*Task details*.
Return, from the listing that follows, each line containing the word "Places".

*Records for processing*.
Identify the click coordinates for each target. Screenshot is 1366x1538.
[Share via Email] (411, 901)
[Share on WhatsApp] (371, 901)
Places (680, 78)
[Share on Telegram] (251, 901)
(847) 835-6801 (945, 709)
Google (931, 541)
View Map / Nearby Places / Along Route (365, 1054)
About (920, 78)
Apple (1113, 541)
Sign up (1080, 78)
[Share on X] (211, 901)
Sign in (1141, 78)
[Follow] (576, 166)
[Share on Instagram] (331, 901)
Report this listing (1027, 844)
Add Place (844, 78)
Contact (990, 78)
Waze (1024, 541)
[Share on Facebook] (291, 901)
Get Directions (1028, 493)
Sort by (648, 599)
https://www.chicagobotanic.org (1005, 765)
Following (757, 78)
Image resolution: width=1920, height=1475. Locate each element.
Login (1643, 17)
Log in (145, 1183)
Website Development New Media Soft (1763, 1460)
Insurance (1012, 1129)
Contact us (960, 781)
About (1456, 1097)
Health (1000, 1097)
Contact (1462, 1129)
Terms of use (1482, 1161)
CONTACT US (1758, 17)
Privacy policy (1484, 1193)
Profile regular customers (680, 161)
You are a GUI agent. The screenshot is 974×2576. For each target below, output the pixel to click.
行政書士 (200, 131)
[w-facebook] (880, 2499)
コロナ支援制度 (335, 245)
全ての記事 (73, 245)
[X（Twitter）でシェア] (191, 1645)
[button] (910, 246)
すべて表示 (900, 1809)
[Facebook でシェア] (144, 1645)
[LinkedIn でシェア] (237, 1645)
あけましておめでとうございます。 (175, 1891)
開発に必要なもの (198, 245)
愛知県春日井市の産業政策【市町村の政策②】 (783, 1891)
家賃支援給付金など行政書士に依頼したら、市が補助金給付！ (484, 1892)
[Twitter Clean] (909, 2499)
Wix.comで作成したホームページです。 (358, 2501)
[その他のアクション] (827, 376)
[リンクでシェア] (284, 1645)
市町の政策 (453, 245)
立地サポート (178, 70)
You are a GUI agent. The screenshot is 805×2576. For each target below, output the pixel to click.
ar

*Exercise solution*.
Places (680, 78)
View Map / Nearby Places / Along Route (365, 1054)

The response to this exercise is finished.